━━━ Фрагмент текста

И действительно, ради удовольствия присутствовать на братском пиршестве (отца Понтьера) Руссо сделался вероотступником, а вследствие своей трусости без сострадания покинул на дороге своего приятеля-эпилептика.
Однако не одни страсти его отличаются болезненной пылкостью -- самые умственные способности были у него с детства и до старости в ненормальном состоянии, доказательства чего мы тоже встречаем в "Исповеди", как, например:
"Воображение разыгрывается у меня тем сильнее, чем хуже мое здоровье. Голова моя так устроена, что я не умею находить прелесть в действительно существующих хороших вещах, а только в воображаемых. Чтобы я красиво описал весну, мне необходимо, чтобы на дворе была зима".

━━━━━━
━━━ Исходные данные

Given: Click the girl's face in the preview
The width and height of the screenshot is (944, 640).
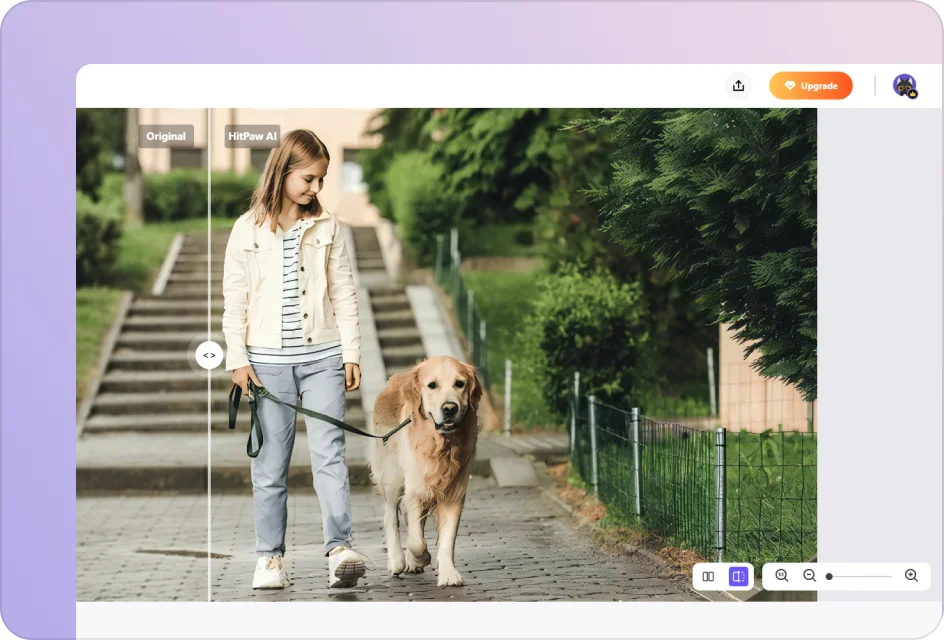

━━━━━━

Задание >>
Укажите, пожалуйста, ради чего Руссо сделался вероотступником, согласно фрагменту текста.

Письменный ответ >>
Ради удовольствия присутствовать на братском пиршестве отца Понтьера.